Jerry Garcia Band chronology
| Don't Let Go (2001) | Shining Star (2001) | Pure Jerry: Theatre 1839, San Francisco, July 29 & 30, 1977 (2004) |

Jerry Garcia chronology
| Don't Let Go (2001) | Shining Star (2001) | Grateful Dawg (2001) |

= Shining Star (Jerry Garcia Band album) =

Shining Star is the fourth live album, and fifth album overall, by the Jerry Garcia Band. A double CD, it was recorded at various concerts from 1989 to 1993. It was released on March 21, 2001.

Professional ratings
Review scores
| Source | Rating |
| Allmusic | Star |
| The Music Box | Star |

==Critical reception==
On Allmusic, Lindsay Planer wrote, "While the Grateful Dead will always be considered Jerry Garcia's primary outlet, the Jerry Garcia Band often proved the most musically satisfying of the two.
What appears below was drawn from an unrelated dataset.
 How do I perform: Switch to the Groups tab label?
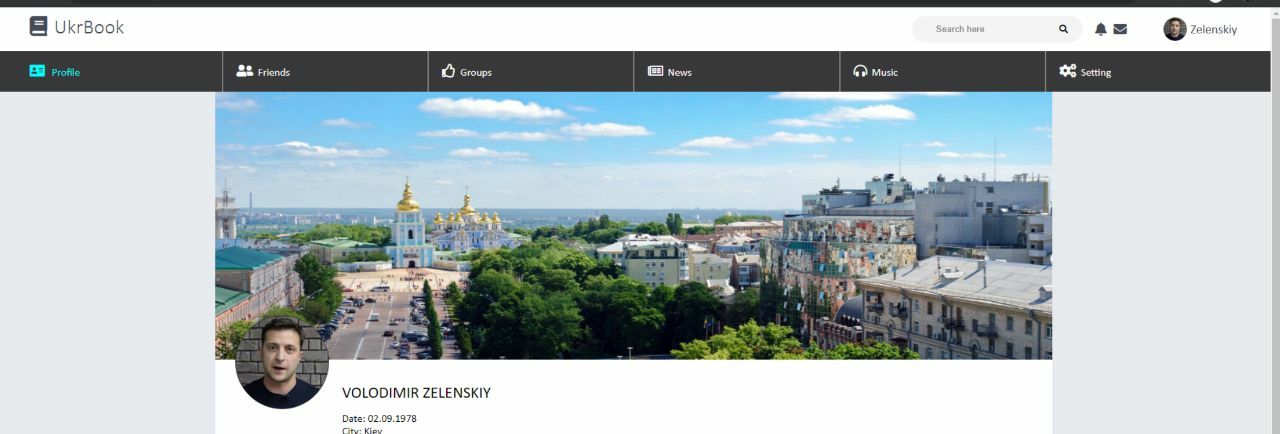pos(476,72)
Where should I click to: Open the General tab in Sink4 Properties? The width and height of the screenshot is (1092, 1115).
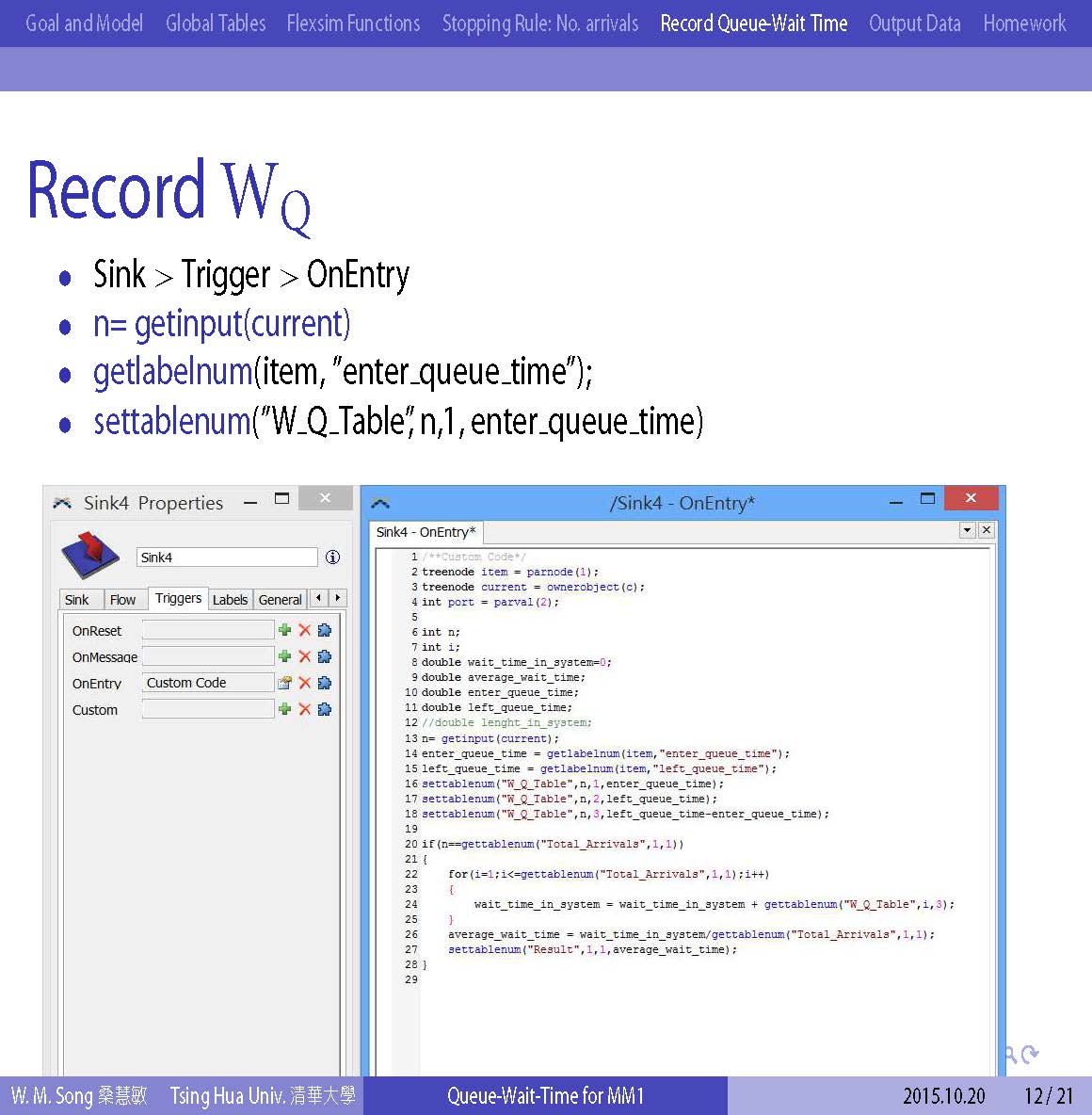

Shining Star is a double-disc anthology featuring Garcia's other band, and is comprised [sic] entirely of cover tunes derived from concert recordings made between 1989 and 1993. The late '80s and early '90s were sporadic in terms of performance consistency for the Grateful Dead; however, 'the Jerry band' — as Deadheads refer to this aggregate — proved to be vibrant, funky, and alarmingly agile."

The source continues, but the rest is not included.